Russia’s Response in the Telegram Case: Decrypting Messengers and Privacy Rights
Russian authorities have responded to questions from the European Court of Human Rights (ECHR) regarding the Telegram case. To recap, in 2018, “Roskomsvoboda” filed a class action lawsuit against the government’s blocking of Telegram, which eventually reached the ECHR (“Podchasov v. Russia”). In April 2020, Roskomnadzor lifted the ban on the messenger. However, the legal proceedings continue, as the organization seeks a judicial stance on the crucial issue of messenger encryption as the most reliable way to protect privacy.
Questions from the ECHR
- Was there a violation of the applicant’s right to respect for private life and correspondence, as guaranteed by Article 8 of the European Convention on Human Rights?
- Did the applicant have access to effective legal remedies?
Russian Authorities’ Position
In response to the first question, Russian authorities referred to the “Countering Terrorism” law, stating that the intervention was based on legal grounds. According to their response, this intervention was “based on provisions of national legislation that are sufficiently clear and predictable in their wording and interpretation.”
“As expected, the Russian authorities cited a decision by the Supreme Court of Russia, which concluded that information required to decode encrypted messages from a messenger does not constitute restricted-access information or correspondence privacy. Therefore, a court order is not required to request it, and there is no violation of Article 8 of the Convention. We categorically disagree with this legal interpretation of decryption keys,” explained Ekaterina Abashina, media lawyer and attorney for Roskomsvoboda.

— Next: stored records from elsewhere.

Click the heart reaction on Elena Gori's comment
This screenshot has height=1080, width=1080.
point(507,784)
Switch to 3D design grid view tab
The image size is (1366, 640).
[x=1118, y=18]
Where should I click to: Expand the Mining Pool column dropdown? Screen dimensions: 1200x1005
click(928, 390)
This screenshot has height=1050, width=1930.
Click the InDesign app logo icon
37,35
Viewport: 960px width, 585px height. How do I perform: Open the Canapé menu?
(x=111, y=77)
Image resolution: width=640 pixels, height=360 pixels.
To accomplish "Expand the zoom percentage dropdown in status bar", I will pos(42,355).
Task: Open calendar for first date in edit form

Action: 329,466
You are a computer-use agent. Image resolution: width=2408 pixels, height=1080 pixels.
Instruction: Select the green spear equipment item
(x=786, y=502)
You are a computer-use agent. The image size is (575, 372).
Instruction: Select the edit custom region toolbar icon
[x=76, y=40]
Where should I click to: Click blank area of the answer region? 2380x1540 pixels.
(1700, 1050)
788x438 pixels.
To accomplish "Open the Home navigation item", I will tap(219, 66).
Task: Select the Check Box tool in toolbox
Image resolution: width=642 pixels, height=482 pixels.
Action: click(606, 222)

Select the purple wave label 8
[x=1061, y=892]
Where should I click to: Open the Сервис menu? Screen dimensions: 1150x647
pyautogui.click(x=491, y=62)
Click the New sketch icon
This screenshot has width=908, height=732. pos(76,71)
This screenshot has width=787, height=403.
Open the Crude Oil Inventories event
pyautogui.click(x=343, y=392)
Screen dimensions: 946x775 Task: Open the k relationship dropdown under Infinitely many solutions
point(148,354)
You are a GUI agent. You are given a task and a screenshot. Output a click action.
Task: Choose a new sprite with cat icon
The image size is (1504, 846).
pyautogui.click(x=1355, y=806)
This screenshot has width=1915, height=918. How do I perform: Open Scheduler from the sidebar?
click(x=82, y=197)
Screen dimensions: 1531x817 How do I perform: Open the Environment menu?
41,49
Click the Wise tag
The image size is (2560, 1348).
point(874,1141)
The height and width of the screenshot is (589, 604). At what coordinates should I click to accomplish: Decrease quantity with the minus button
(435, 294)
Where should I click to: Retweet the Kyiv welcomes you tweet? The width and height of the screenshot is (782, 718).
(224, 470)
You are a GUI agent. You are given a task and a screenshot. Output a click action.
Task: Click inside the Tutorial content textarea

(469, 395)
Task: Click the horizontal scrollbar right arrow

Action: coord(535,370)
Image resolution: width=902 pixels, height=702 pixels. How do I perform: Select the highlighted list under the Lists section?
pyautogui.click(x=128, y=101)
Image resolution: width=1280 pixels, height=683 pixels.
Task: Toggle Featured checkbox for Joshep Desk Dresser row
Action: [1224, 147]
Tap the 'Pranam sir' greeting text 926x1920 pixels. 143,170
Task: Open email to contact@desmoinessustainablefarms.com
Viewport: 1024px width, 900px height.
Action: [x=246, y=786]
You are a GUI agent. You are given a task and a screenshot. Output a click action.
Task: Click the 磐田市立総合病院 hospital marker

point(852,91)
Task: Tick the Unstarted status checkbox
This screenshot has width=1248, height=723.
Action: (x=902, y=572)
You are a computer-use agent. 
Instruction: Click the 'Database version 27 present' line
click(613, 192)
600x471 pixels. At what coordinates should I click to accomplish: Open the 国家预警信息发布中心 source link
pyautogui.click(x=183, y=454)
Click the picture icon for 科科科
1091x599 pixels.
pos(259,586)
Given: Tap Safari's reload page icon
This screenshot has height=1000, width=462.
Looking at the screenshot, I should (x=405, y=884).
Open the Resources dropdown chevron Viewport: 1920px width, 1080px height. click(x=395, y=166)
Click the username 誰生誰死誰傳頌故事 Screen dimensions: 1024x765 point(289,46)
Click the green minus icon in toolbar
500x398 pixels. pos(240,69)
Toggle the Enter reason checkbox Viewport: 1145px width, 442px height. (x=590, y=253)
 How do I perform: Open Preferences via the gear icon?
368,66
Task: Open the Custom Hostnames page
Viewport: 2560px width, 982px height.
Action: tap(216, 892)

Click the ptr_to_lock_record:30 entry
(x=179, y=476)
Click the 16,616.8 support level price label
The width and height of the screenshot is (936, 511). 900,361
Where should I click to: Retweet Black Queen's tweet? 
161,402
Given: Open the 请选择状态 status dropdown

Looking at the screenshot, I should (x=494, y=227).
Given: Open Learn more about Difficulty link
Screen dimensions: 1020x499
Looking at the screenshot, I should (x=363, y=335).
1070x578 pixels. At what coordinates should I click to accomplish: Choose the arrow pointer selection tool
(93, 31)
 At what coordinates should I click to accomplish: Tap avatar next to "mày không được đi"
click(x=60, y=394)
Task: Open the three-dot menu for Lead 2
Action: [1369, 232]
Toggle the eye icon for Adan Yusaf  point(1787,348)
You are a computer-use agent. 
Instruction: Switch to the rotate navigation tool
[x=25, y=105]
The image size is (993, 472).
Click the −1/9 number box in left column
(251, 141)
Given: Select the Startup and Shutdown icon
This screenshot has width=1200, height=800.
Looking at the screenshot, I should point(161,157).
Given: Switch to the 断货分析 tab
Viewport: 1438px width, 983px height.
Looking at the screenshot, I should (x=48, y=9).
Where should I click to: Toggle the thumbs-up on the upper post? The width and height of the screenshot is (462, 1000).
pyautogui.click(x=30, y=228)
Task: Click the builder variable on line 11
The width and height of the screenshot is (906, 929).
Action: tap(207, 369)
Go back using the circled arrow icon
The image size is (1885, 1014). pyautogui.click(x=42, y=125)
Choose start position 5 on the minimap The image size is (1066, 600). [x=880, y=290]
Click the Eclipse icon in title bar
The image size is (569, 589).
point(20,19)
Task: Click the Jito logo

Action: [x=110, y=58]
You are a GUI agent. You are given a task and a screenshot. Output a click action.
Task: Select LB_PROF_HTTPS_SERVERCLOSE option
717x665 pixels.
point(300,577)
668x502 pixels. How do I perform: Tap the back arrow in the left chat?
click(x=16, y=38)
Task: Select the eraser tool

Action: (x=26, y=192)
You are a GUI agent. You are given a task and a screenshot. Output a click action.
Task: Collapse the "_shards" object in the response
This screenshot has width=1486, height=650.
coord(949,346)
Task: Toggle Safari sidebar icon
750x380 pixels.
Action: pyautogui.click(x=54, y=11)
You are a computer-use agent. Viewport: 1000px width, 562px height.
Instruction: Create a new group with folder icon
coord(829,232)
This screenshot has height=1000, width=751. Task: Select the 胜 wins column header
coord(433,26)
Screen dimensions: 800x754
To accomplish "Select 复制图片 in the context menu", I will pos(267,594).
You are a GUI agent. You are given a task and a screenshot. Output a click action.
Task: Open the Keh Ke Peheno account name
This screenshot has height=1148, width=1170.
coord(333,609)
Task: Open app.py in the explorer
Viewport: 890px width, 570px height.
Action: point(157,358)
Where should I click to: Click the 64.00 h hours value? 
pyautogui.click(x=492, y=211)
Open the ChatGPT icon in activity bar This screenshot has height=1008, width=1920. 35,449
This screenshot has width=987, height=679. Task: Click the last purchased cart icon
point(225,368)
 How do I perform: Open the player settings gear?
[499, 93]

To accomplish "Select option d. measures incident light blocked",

On the Availability of Legal Remedies
In response to the second question, the state claimed that effective remedies were available to the applicants. They also argued that “Article 13 of the Convention does not require remedies under national law for every alleged violation of the Convention,” unless there is a “reasoned complaint” of a violation. In the state’s view, there was no such complaint, as the applicant “did not provide evidence of a ‘reasonable likelihood’ that he was of interest to security agencies.”
However, “the applicants’ administrative claim was simply not considered on its merits, so there was no effective remedy for protecting their rights,” Abashina countered.
She also added that “after receiving the Russian authorities’ memorandum on the complaint, the applicant has the right to submit written objections.”
International Organizations Join the Case
Earlier, the leading British privacy organization Privacy International requested to join the ECHR proceedings as amicus curiae (“friend of the court”). The European Institute of Information Society had also joined the lawsuit. These organizations independently submit requests to participate in the process. If the ECHR grants permission, they act as experts, explaining the context of the case, how technologies are used, and the challenges users face. Their positions become part of the case materials. The Court then reviews these materials and the positions of both parties before making its legal conclusions.